Because timedatectl says that the NTP service is active but the clock is still not synchronized, that means the NTP service is failing to contact any NTP servers, possibly because the service is not fully configured or because a firewall is blocking NTP packets.
The first task would be to figure out the actual name of the synchronization service.
You can find the details in man systemd-timedated.service, but basically check directories /usr/lib/systemd/ntp-units.d/, /usr/local/lib/systemd/ntp-units.d/ or /etc/systemd/ntp-units.d for files with names with a .list extension. Those files will define the name(s) of potential NTP services timedatectl could use, and the alphanumerical sorting of the .list files will determine their order of preference if there is more than one.
Alternatively, the preference order of services could be defined by an environment variable for the systemd-timedated.service. If you run systemd cat systemd-timedated.service | grep Environment, you might find a line like
Environment=SYSTEMD_TIMEDATED_NTP_SERVICES=<primary NTP service>.service:<1st alternative NTP service>.service:<2nd alternative NTP service>.service
or you might find an EnvironmentFile reference indicating a file that could define such a variable for the service.
The most common NTP synchronization services would be chronyd.service, ntp.service (or ntpd.service in some distributions) and systemd-timesyncd.service, so even if you fail to find anything indicating the order of preference, it's most likely going to be one of those three.
If the service being used for NTP synchronization is chronyd.service, then the command for querying its connection status would be chronyc sources -a -v.
For ntp[d].service, you could use ntpq -np.
The outputs of chronyc sources and ntpq -np are somewhat similar to each other: when NTP synchronization is working correctly, there should be an asterisk in the left-most column of the listing indicating the server this system is currently synchronized to. The Reach column will indicate the status of the latest 8 NTP requests as an octal number: if all of those have been responded to by the NTP server, the value in this column will be 377. A Reach value of 0 indicates the server is not reachable.
To query the status of the systemd-timesyncd.service, you can use timedatectl timesync-status.
Once you know which NTP server(s) the synchronization server is trying to use, you can start troubleshooting connectivity to them. If the list of NTP servers to use is empty or wrong, you should correct it first and restart the synchronization service (or reboot the system).
For chronyd, the NTP servers will be listed in /etc/chrony/chrony.conf or in /etc/chrony/sources.d/*.source files.
For ntp[d].service, the configuration file will be /etc/ntp.conf.

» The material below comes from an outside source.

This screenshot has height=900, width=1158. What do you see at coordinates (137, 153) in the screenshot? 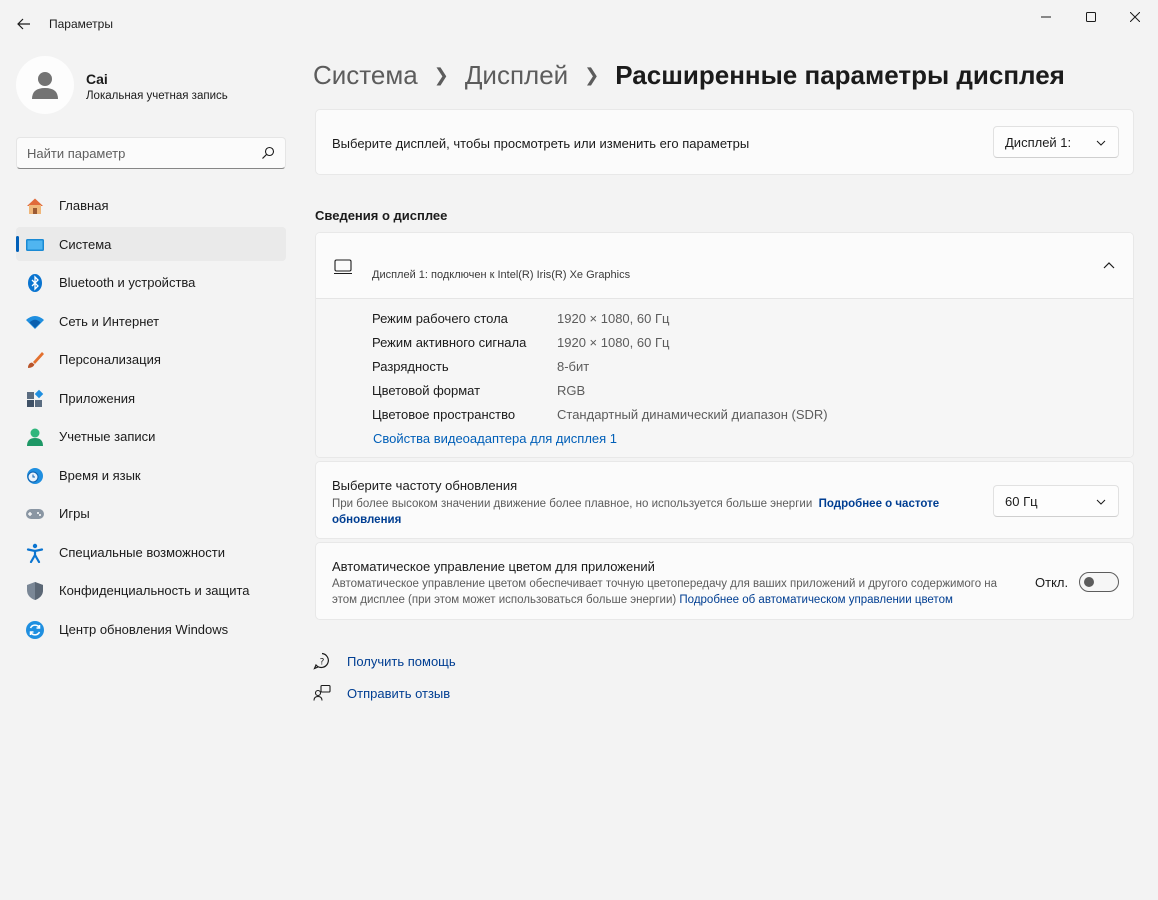
I see `search-input` at bounding box center [137, 153].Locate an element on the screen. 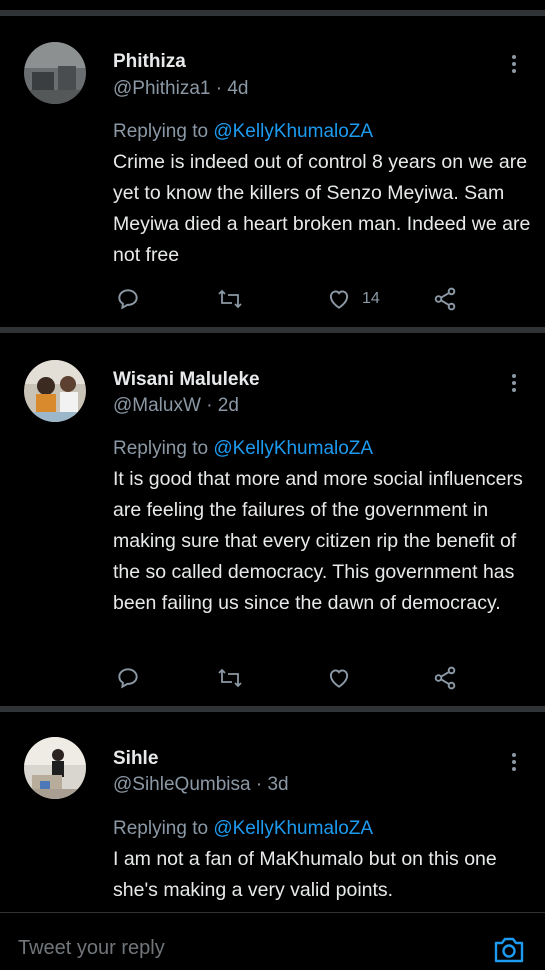  handle: @MaluxW is located at coordinates (157, 406).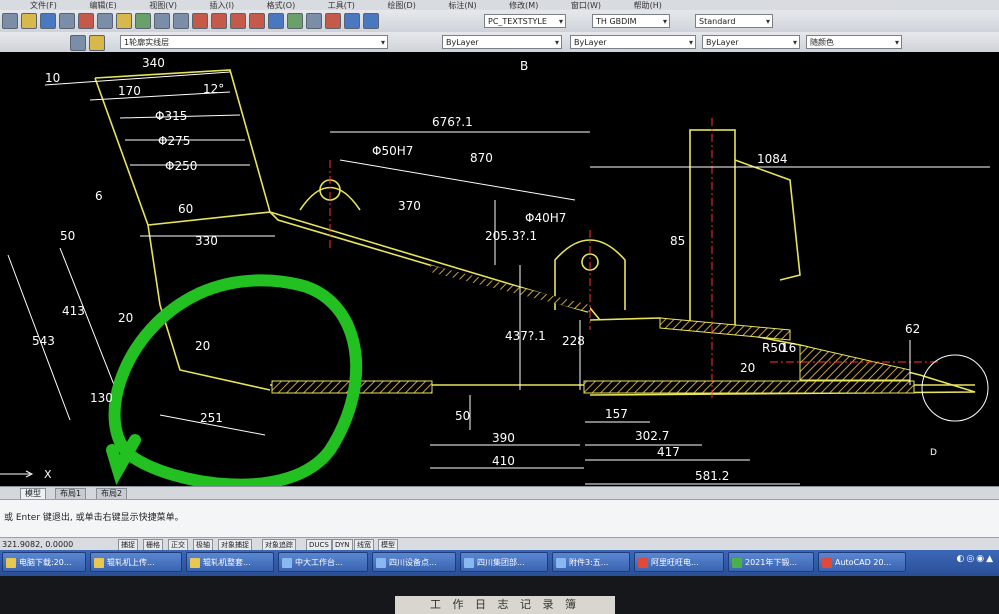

systemd-timesyncd.service has its configuration in /etc/systemd/timesyncd.conf and/or /etc/systemd/timesyncd.conf.d/*.conf files, but it can also be configured via /etc/systemd/network/*.network files or by DHCP configuration information.
If you have the ntpdate command installed, its debug mode can be useful in testing connectivity to a NTP server. Run ntpdate -d <NTP server name or IP address> and look at the output. If the last line of the output says no server suitable for synchronization found, the command failed to contact the NTP server you specified. If the command gets a valid response from the NTP server, the last line of its output will indicate how much the command would have adjusted the local system clock if it wasn't in debug mode.